Comme dans toutes les armées, se pose le problème d’annoncer à la famille la mort d’un camarade : on aura tendance à écrire qu’il est mort d’une balle en plein front, rapidement, avec des souffrances limitées. Après la guerre, deux associations s’opposent sur la question du rapatriement des corps : la Bring Home the Soldier Dead League et la Field of Honor Association. Leur nom même résume leur intention. Au total, un peu plus de la moitié des corps ont été rapatriés. Les cimetières américains en France doivent faire impression (p. 186) [ce qui a marqué le combattant languedocien Gustave Folcher en octobre 1940, frappé par la « façade monumentale », par « une immense pelouse », « les lignes de croix, toutes en marbre blanc », comparées pour leur symétrie à « une vigne jeune de chez nous »].
La guerre a suscité expression artistique et littéraire. Le contact des « civilisations » a appris aux Américains que l’Amérique est le meilleur endroit à habiter au monde. Ils veulent mois de châteaux et de passé, plus de futur et de mouvement [mais ils achètent des cloîtres et les remontent de l’autre côté de l’Atlantique]. Les Américains en France ont été surpris par la présence des tas de fumier dans les villages [mais les Languedociens ont fait des remarques analogues sur les villages du Nord-Est].
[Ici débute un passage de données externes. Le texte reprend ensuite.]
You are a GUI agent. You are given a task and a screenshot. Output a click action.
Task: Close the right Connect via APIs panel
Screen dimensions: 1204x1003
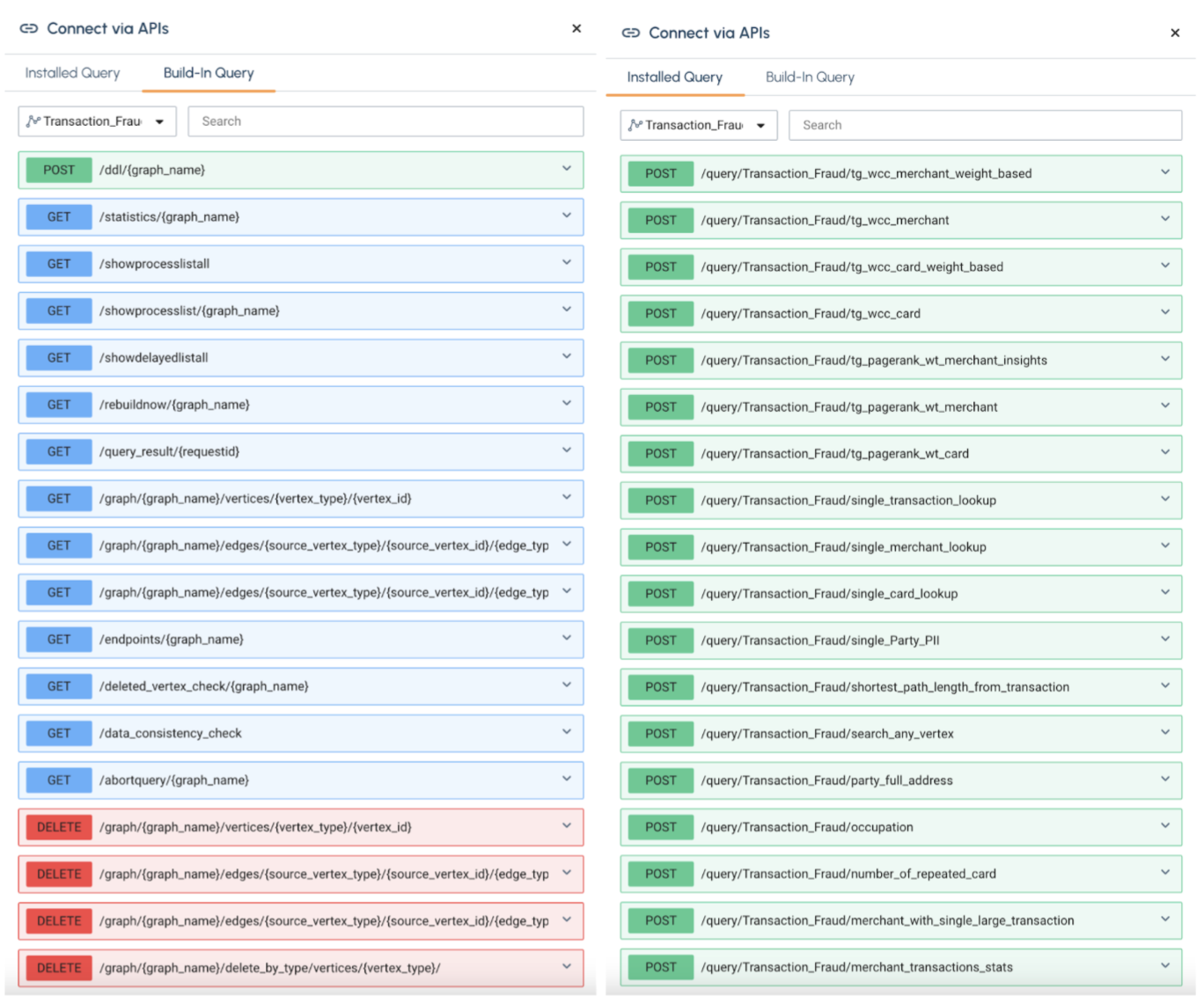[x=1176, y=33]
L’intensité des armes modernes a produit un vide mental que les services de propagande cherchent à remplir d’interprétations abstraites et enthousiasmantes, des abstractions créées loin de la bataille. Quelques soldats ont réussi à échapper au conditionnement de masse. Avec le temps, les vétérans ont accepté les explications militaires du prix à payer en pertes humaines, alors qu’ils ne les auraient pas acceptées pendant la guerre. [Jean Norton Cru avait écrit de bonnes pages là-dessus. Le même avait compris aussi l’ambivalence de la pensée ; dans ses travaux sur l’opinion française sous Vichy, Pierre Laborie parle des hommes au penser double ; Mark Meigs dit des choses semblables dans les conclusions de son livre. Ainsi a-t-il compris la complexité de l’histoire, loin des affirmations péremptoires qui peuvent séduire un moment, mais qui sont destinées à disparaître.]

Les sources incluent les papiers personnels.
La bibliographie est principalement en langue anglaise. Elle mentionne peu d’ouvrages français et ignore Jean Norton Cru.
Un index pour les noms de lieux, de personnes et pour les thèmes.